Thursday, May 23, 2019

"Don't Miss the Water until the Well Runs Dry"


I’m sure your have heard the old saying, “You don’t miss the water till the well runs dry.”  Water is a precious necessity that we often take for granted.  Back in the winter and early spring, I heard a bunch of complaints about it raining too much.  I for one love the rain a whole lot better than watching things burn in a drought.

Cool water is refreshing and more satisfying than soft drinks or even Gator Aid.  In recent days, hydrating one’s body with water has been imperative.  While cutting grass, I had plastic bottled that I half filled with water and then froze.  It lasts much longer while operating the mower or the tractor.  The sun was scorching, but the cold water was a welcomed relief.

I remember as a kid helping dig our well.  We had a pump down in the spring, but we mostly toted the water up the hill in buckets.  Now for those who think that tote is an improper word, let me give you a quick lesson in the construction of words according to Dr. Dorothy Grimes of the University of Montevallo in her 201 English class.

In olden days, farmers would put their produce in sacks called tote sacks.  Several years back, Le Tote bags were the in thing.  Anyway, the farmers would put the tote sacks on their donkeys and then proceed to carry them to the market.  Instead of going through the whole explanation as I just, they shortened the process to “tote.”  Tote means to carry something and I bet you thought it was another one of those crazy Chiltonian terms from up home.

Well, when daddy tired of toting water, he decided to dig a well near the house.  One day this older gentleman came to the house to help daddy find a place.  Any old place will not do.  The man carried a stick that resembled an enlarged slingshot, only was much thinner and he held it upside down from the way we held them to shoot rocks, chinaberries, and green plumbs.

Walking in the back yard, that skinny, upside down slingshot started shaking and all of a sudden pointed down.  The man told daddy that was where the well would be.  To make sure it was the right place, he turned the slingshot upside down again and started walking from another part of the yard.  One again the thing started shaking and pointed down in almost the exalt same spot.  I asked daddy what kind of stick it was and he said it was a “witching stick”; some call it a “divining rod.” Now, I was familiar with all kind of sticks.  The most familiar was the sticks momma used.  She called them switches and those suckers would find the water in your eyes.

Several days later I helped daddy unload a wooden beam, it looked like a small log, with handles on each end that were opposite from one another and a large pair of wooden X’s.  He called it a well winch.  For me that was a second new term for my vocabulary.  We used the well winch to lower daddy and other men into the hole, which would become our well.  Forty-six feet and several days later, we had water.  Daddy bought a new well pump, build a well house, and we had fresh water from the well.  That was the best tasting water.

Before I bought our trailer, that’s Chiltonian for mobile home, or built our house I hired Rutherford Well Boring and Drilling to bore us a well.  They were high tech, or so I thought.  When Mr.
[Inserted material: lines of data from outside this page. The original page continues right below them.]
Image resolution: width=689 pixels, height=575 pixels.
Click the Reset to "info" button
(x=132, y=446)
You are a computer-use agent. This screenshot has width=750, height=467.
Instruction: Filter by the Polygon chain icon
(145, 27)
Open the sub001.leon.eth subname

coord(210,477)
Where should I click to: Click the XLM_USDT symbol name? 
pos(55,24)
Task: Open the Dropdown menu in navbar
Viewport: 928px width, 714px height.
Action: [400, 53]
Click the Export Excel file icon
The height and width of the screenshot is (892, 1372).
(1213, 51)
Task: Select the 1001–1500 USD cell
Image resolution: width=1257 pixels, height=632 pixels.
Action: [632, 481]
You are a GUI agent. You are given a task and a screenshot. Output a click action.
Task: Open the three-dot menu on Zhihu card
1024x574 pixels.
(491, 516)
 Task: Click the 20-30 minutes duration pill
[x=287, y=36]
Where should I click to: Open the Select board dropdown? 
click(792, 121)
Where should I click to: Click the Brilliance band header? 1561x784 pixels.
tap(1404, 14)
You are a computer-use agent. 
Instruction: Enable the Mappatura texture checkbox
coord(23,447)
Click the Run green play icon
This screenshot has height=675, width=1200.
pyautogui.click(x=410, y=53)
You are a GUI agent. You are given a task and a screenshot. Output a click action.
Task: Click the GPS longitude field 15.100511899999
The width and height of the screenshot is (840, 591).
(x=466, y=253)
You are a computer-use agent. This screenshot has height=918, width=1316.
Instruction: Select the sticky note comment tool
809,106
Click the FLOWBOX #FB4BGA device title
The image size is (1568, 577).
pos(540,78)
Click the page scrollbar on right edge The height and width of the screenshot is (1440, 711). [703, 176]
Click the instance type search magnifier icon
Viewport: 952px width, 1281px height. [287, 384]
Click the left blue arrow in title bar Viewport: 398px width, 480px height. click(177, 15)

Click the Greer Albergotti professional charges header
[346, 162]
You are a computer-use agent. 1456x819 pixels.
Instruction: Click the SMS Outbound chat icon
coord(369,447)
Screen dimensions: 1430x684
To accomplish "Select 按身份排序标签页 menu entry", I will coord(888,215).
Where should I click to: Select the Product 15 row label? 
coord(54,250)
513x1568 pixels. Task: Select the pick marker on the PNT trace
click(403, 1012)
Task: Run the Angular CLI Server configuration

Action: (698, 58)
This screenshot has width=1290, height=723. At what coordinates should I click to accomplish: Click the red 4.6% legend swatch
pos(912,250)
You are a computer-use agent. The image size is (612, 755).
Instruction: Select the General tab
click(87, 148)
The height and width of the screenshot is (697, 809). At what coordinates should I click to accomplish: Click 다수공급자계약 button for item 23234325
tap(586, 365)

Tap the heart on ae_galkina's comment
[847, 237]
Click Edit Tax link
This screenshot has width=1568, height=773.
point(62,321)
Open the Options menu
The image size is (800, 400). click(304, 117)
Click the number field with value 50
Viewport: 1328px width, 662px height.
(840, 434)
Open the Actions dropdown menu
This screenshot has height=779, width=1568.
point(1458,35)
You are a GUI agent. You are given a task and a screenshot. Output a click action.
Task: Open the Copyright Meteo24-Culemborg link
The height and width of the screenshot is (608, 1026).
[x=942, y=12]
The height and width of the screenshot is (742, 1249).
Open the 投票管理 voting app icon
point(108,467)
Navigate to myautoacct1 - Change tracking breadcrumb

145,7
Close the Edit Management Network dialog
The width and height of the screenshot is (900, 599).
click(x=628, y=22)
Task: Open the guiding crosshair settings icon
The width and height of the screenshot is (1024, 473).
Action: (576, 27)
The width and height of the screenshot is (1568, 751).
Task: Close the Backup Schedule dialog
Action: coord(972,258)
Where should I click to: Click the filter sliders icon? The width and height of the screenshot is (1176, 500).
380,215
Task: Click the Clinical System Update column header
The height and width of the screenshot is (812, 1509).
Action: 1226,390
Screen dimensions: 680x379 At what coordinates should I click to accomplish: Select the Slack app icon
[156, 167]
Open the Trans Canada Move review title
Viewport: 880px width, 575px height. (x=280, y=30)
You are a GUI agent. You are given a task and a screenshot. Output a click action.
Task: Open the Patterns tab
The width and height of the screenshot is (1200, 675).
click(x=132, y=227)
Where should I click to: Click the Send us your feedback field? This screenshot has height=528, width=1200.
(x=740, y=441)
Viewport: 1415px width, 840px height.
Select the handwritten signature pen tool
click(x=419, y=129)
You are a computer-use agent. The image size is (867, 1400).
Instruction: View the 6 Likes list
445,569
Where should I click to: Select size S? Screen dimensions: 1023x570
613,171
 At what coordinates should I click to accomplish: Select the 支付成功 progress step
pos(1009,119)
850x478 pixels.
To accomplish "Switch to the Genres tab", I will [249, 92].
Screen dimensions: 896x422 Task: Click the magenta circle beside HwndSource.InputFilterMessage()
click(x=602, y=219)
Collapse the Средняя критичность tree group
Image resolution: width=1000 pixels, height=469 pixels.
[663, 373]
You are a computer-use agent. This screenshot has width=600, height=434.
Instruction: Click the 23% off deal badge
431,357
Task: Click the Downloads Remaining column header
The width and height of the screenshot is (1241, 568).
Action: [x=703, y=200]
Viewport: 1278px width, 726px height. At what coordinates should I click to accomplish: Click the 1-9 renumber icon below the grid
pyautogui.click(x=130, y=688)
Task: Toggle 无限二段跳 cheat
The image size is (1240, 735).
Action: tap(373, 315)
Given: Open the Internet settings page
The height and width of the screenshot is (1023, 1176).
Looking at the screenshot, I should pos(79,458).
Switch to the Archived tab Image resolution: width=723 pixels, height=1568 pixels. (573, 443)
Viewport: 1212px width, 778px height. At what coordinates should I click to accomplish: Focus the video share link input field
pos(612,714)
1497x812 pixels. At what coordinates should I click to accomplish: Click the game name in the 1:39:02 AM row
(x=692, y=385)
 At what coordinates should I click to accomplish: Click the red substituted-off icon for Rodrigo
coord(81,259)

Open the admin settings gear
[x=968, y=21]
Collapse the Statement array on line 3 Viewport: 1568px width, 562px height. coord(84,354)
Rutherford arrived at an appointed time, I had the place for my well all picked out.  It was to be behind where our house would eventually be built.  He said that I would have to bore the well wherever there was water.  I asked him how he would locate it.  He went to his truck and pulled out, yep, he pulled out a witching stick or divining rod as he called it.

My forty-six feet, thirty inch bored well is in my front yard.  I built a pump house to look like an old timey well or a wishing well.  Most people think that it is for decoration.  I say, “No it has seven to ten feet of water flowing in at the rate of seven gallons per minute.”  Boy, it is good tasting water and a lot better than the stuff that you buy in plastic bottles

It makes one think, when Jacob dug his well, did he use a witching stick?  Naw, it was probably a divining rod!

Then cometh he to a city of Samaria, which is called Sychar, near to the parcel of ground that Jacob gave to his son Joseph.  Now Jacob's well was there. Jesus therefore, being wearied with his journey, sat thus on the well: and it was about the sixth hour.  There cometh a woman of Samaria to draw water: Jesus saith unto her, Give me to drink . . . The woman saith unto him, Sir, thou hast nothing to draw with, and the well is deep: from whence then hast thou that living water?  Art thou greater than our father Jacob, which gave us the well, and drank thereof himself, and his children, and his cattle?  Jesus answered and said unto her, Whosoever drinketh of this water shall thirst again:  But whosoever drinketh of the water that I shall give him shall never thirst; but the water that I shall give him shall be in him a well of water springing up into everlasting life(John 4:5-7, 11-14 KJV).